### What to work on
With every mark kept, transcribe all of the records.

BEGIN

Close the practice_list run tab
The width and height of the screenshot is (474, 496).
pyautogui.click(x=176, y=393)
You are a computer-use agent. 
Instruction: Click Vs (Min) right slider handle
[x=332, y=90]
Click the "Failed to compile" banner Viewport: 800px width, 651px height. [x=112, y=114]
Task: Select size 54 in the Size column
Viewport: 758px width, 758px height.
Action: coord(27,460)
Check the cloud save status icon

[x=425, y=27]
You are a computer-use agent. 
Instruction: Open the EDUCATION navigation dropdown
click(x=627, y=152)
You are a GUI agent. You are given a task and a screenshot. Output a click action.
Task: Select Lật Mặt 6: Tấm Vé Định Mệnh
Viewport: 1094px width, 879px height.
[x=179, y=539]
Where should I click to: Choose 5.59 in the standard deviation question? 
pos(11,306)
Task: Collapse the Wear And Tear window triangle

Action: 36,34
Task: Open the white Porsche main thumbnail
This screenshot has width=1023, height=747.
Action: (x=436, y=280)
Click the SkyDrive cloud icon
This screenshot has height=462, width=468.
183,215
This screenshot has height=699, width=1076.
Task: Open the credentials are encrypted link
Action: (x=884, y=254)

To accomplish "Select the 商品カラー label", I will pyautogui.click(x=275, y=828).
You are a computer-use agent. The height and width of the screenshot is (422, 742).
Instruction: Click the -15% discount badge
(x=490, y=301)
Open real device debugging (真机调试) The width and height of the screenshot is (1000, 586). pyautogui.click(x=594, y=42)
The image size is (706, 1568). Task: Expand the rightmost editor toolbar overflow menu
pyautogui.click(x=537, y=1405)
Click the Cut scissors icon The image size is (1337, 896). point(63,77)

END

### Reply
Close the practice_list run tab
The width and height of the screenshot is (474, 496).
pyautogui.click(x=176, y=393)
You are a computer-use agent. 
Instruction: Click Vs (Min) right slider handle
[x=332, y=90]
Click the "Failed to compile" banner Viewport: 800px width, 651px height. [x=112, y=114]
Task: Select size 54 in the Size column
Viewport: 758px width, 758px height.
Action: coord(27,460)
Check the cloud save status icon

[x=425, y=27]
You are a computer-use agent. 
Instruction: Open the EDUCATION navigation dropdown
click(x=627, y=152)
You are a GUI agent. You are given a task and a screenshot. Output a click action.
Task: Select Lật Mặt 6: Tấm Vé Định Mệnh
Viewport: 1094px width, 879px height.
[x=179, y=539]
Where should I click to: Choose 5.59 in the standard deviation question? 
pos(11,306)
Task: Collapse the Wear And Tear window triangle

Action: 36,34
Task: Open the white Porsche main thumbnail
This screenshot has width=1023, height=747.
Action: (x=436, y=280)
Click the SkyDrive cloud icon
This screenshot has height=462, width=468.
183,215
This screenshot has height=699, width=1076.
Task: Open the credentials are encrypted link
Action: (x=884, y=254)

To accomplish "Select the 商品カラー label", I will pyautogui.click(x=275, y=828).
You are a computer-use agent. The height and width of the screenshot is (422, 742).
Instruction: Click the -15% discount badge
(x=490, y=301)
Open real device debugging (真机调试) The width and height of the screenshot is (1000, 586). pyautogui.click(x=594, y=42)
The image size is (706, 1568). Task: Expand the rightmost editor toolbar overflow menu
pyautogui.click(x=537, y=1405)
Click the Cut scissors icon The image size is (1337, 896). point(63,77)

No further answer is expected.